Я ожидала увидеть кого угодно: от нашего престарелого библиотекаря Семёныча до ожившего Леннона, но Эдик…
Состроив взгляд: “какого чёрта, а почему я не знала?”, и получив о ответ молчаливое: “всё потом” — Анька за руку тянет Эдика следом за всеми к столу.
Цветкова и Эдюша Одуван? Мне это снится? Ущипните меня!

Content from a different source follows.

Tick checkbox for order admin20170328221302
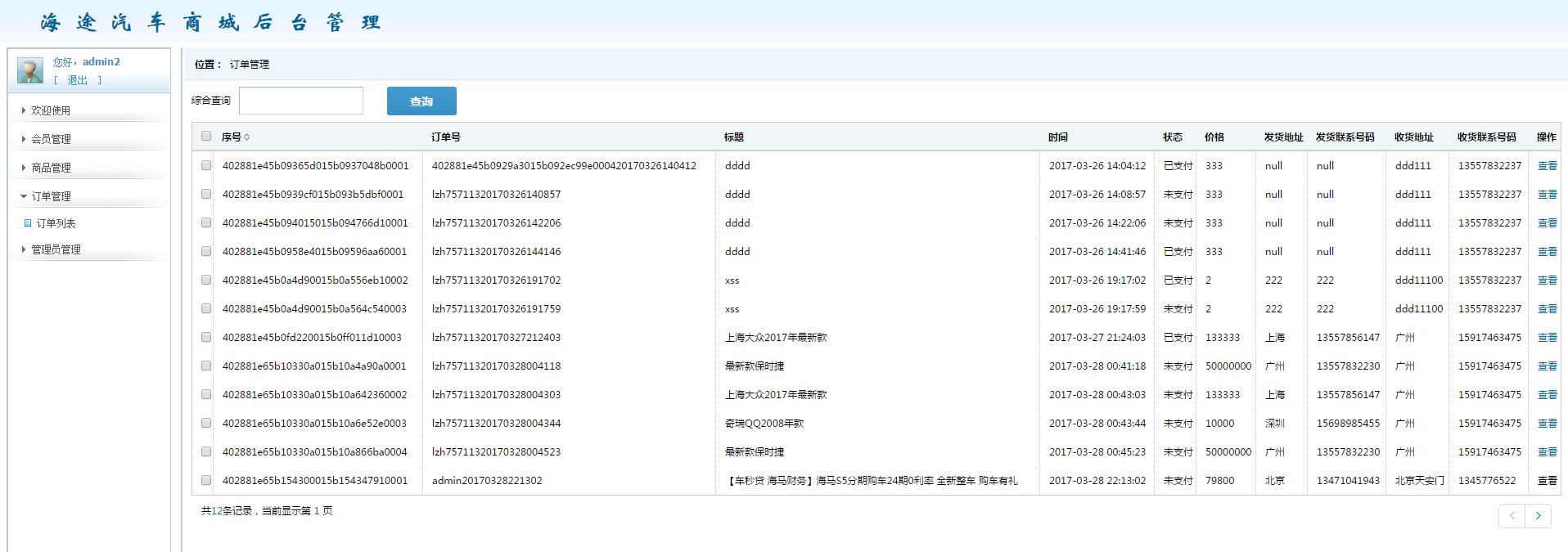Viewport: 1568px width, 552px height. pos(206,481)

— У меня оптическая иллюзия или это Эдуард? — шепчет мне на ухо Малиновский. — У меня просто дежавю какое-то. Не было ещё ни одной вечеринки, где бы не появился этот ботан.
— Эдик не ботан, он просто хорошо учится. И родители у него знаешь какие обеспеченные.
Ну Цветкова! Вот, значит, что за неотложные дела у неё появлялись!
Конечно, я заметила, что она была какой-то загадочной, вечно в телефоне ковырялась, но я настолько была погружена в свою непростую историю, что мне элементарно не хватало времени и энтузиазма разгадывать ребус её приподнятого настроения. А оказалось вон оно что. И молчала!
Так что там говорят про тихий омут?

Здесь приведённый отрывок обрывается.